_Exercise_.
Among the lines below, copy exactly those from the one with "Instruction: Switch on the WD2 button" through the one with "Toggle the Включить Mesh switch", counting both ends.

_Data in this exercise_.
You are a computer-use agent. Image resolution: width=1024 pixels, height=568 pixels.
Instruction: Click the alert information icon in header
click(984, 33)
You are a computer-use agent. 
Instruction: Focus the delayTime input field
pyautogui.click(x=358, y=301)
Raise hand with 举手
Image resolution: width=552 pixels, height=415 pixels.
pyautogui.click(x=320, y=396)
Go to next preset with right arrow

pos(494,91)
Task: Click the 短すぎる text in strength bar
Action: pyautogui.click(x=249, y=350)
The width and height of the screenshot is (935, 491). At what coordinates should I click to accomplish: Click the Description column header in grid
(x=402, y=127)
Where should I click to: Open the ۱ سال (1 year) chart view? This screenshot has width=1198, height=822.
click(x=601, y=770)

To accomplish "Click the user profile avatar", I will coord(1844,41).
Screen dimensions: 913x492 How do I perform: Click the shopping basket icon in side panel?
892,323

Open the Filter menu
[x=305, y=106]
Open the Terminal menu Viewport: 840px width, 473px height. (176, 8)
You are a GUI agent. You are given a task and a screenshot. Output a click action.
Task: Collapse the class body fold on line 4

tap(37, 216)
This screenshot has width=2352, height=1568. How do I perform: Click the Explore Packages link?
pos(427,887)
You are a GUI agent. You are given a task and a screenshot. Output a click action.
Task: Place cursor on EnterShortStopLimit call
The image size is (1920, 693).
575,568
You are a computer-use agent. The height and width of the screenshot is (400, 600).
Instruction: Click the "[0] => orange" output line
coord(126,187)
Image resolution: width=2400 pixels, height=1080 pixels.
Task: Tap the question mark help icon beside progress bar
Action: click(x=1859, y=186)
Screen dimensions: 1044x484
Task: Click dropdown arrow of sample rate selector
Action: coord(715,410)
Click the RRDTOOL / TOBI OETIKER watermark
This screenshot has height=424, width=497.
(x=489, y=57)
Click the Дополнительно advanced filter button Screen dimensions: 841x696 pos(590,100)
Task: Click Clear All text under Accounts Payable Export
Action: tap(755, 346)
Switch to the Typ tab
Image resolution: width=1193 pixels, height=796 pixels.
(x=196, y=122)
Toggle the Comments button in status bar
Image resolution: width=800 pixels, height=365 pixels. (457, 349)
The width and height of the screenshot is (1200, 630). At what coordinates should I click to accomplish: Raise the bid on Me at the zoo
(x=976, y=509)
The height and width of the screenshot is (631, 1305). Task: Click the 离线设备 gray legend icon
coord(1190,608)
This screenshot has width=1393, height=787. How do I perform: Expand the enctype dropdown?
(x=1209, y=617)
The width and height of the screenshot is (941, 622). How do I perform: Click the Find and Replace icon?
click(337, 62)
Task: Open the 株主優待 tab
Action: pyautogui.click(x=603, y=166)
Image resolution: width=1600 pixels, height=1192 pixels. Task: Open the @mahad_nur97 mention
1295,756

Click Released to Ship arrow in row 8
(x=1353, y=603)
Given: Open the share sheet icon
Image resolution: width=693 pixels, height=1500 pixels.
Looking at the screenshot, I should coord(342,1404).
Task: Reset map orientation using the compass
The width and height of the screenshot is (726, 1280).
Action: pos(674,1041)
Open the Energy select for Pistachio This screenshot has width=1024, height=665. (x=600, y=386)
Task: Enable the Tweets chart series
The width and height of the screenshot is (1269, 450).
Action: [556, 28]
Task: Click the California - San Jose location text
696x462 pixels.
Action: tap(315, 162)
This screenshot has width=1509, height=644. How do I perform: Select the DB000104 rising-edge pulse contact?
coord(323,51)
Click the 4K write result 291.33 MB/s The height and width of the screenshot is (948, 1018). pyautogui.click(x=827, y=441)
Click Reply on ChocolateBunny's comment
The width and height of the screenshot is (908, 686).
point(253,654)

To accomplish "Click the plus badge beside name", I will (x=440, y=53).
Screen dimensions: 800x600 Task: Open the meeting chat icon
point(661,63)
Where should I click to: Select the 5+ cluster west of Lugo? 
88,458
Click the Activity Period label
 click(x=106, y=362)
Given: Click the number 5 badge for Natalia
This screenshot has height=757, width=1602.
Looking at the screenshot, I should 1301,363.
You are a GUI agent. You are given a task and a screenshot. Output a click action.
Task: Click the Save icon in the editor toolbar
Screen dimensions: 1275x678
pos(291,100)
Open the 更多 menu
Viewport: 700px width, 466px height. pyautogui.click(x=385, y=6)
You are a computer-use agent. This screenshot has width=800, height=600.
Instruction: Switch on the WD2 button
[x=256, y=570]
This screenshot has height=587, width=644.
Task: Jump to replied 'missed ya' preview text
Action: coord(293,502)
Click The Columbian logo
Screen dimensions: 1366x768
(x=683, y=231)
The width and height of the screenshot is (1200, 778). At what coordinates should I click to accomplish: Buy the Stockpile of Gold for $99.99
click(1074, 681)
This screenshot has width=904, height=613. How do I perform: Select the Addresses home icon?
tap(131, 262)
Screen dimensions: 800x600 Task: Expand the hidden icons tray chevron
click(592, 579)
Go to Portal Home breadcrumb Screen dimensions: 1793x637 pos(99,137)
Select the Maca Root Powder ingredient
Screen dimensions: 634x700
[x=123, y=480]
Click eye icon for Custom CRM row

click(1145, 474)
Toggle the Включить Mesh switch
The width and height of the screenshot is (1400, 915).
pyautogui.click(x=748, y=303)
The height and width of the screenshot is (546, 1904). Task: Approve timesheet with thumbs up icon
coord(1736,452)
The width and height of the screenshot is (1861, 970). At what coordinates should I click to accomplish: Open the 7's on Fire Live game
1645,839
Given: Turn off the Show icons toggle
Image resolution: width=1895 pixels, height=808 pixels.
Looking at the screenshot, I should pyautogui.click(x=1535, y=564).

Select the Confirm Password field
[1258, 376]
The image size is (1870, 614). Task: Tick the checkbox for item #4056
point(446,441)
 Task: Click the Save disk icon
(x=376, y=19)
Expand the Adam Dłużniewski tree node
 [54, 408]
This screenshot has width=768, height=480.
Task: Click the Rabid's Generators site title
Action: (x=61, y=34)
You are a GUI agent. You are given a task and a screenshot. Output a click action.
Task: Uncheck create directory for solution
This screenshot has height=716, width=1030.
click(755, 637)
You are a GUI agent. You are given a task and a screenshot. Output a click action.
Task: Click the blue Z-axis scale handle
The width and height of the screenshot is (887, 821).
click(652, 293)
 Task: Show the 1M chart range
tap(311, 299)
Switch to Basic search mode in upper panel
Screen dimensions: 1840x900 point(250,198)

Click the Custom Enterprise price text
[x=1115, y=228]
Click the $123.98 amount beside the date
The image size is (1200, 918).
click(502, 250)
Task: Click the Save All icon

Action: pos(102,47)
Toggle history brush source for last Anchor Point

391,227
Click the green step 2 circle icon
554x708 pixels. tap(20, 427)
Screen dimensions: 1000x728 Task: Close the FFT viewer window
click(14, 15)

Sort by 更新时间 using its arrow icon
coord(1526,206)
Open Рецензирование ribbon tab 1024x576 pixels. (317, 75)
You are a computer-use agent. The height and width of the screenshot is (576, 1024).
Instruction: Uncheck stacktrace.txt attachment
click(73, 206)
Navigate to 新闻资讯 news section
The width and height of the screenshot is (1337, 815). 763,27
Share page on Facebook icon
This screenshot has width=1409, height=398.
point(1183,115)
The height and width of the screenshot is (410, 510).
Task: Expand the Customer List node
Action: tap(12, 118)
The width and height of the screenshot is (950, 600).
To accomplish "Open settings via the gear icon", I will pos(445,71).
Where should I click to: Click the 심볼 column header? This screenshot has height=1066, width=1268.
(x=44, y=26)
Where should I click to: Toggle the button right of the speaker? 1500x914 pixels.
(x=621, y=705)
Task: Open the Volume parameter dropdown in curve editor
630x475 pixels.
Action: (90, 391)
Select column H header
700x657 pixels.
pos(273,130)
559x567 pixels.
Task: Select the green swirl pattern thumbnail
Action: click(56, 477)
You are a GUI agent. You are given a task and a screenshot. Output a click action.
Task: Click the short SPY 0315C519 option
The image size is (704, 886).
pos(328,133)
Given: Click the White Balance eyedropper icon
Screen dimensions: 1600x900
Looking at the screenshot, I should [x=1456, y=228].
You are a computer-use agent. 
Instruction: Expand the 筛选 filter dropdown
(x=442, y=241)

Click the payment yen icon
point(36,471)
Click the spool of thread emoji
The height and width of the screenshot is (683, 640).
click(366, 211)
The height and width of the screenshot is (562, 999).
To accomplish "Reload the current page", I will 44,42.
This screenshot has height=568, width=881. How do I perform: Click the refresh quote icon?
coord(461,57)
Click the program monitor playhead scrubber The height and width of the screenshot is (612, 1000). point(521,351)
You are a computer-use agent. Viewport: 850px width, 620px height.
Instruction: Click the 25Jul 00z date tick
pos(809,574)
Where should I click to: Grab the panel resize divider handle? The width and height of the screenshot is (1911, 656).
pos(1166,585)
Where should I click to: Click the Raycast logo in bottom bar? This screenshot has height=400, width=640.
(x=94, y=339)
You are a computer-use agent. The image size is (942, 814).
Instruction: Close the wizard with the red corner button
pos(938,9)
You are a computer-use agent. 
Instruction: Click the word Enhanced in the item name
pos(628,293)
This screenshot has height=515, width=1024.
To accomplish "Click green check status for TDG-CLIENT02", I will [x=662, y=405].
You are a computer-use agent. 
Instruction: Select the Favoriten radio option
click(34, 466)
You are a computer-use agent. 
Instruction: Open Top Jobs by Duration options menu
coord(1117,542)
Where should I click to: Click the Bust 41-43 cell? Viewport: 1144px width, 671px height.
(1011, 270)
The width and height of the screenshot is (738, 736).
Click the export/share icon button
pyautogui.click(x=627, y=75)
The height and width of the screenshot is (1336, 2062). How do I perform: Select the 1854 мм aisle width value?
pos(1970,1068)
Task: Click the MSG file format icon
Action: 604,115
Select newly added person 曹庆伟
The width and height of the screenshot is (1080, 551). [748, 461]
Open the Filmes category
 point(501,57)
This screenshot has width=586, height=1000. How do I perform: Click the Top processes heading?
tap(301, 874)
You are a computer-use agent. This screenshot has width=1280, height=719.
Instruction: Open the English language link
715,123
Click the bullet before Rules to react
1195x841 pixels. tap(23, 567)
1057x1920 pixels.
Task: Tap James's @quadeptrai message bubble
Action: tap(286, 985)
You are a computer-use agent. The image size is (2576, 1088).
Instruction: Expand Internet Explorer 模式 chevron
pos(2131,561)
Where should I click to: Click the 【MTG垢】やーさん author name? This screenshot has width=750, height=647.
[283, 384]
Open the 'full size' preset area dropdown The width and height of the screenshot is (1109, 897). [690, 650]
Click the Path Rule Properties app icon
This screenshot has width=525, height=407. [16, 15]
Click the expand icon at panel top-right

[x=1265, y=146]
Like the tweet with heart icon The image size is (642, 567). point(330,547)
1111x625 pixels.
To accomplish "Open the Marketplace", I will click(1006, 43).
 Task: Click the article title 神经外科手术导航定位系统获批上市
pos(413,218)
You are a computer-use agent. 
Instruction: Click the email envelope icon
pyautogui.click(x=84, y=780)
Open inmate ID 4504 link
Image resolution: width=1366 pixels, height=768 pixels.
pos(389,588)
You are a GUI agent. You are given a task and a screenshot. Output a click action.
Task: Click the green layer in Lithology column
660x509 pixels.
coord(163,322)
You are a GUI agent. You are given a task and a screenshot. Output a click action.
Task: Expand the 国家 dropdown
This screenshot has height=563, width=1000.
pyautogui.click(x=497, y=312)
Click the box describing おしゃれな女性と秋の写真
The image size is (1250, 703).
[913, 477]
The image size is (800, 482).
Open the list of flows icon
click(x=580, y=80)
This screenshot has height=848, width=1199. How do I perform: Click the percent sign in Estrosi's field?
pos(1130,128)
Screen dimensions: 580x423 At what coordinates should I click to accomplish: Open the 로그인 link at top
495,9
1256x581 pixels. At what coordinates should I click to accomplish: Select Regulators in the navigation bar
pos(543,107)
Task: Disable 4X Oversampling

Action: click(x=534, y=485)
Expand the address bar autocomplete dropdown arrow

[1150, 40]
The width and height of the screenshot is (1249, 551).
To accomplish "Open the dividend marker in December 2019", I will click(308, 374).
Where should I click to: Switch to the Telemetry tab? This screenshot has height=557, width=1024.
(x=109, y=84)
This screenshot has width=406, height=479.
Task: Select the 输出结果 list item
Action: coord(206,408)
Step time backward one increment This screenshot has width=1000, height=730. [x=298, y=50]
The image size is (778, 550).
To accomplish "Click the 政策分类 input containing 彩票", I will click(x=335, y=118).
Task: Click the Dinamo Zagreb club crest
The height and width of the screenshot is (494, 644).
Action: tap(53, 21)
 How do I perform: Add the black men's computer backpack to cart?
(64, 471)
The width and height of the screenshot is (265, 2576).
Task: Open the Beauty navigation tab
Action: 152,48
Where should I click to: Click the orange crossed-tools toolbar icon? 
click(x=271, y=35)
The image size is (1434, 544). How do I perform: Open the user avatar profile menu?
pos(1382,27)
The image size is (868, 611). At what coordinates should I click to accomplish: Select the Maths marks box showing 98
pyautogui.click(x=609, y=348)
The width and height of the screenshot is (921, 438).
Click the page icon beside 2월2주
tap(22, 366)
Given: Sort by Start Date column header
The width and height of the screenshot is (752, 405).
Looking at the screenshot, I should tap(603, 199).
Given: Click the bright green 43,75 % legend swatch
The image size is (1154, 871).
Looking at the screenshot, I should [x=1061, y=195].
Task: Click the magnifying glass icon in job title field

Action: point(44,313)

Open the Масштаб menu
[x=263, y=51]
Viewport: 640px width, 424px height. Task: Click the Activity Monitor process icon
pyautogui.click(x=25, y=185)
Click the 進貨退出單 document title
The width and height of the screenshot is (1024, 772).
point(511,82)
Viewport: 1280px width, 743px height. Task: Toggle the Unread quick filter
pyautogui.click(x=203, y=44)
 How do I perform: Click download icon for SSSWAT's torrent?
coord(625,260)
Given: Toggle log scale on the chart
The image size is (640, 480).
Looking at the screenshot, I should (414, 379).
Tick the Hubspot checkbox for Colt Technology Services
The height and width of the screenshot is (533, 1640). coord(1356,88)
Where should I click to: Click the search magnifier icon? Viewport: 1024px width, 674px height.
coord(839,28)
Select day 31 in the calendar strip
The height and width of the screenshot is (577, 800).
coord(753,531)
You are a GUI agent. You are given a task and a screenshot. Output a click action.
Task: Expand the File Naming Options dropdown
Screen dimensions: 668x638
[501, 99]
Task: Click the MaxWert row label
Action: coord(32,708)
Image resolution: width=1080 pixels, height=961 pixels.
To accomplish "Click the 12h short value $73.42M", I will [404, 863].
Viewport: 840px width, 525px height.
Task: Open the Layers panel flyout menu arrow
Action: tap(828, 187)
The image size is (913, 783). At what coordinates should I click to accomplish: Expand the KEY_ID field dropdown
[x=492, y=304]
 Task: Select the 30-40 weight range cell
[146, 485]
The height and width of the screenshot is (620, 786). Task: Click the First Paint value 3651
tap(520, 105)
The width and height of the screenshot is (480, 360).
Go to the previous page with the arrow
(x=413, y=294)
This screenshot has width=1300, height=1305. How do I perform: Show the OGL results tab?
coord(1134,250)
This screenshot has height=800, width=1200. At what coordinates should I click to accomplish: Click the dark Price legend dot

_Answer area_.
Instruction: Switch on the WD2 button
[x=256, y=570]
This screenshot has height=587, width=644.
Task: Jump to replied 'missed ya' preview text
Action: coord(293,502)
Click The Columbian logo
Screen dimensions: 1366x768
(x=683, y=231)
The width and height of the screenshot is (1200, 778). At what coordinates should I click to accomplish: Buy the Stockpile of Gold for $99.99
click(1074, 681)
This screenshot has width=904, height=613. How do I perform: Select the Addresses home icon?
tap(131, 262)
Screen dimensions: 800x600 Task: Expand the hidden icons tray chevron
click(592, 579)
Go to Portal Home breadcrumb Screen dimensions: 1793x637 pos(99,137)
Select the Maca Root Powder ingredient
Screen dimensions: 634x700
[x=123, y=480]
Click eye icon for Custom CRM row

click(1145, 474)
Toggle the Включить Mesh switch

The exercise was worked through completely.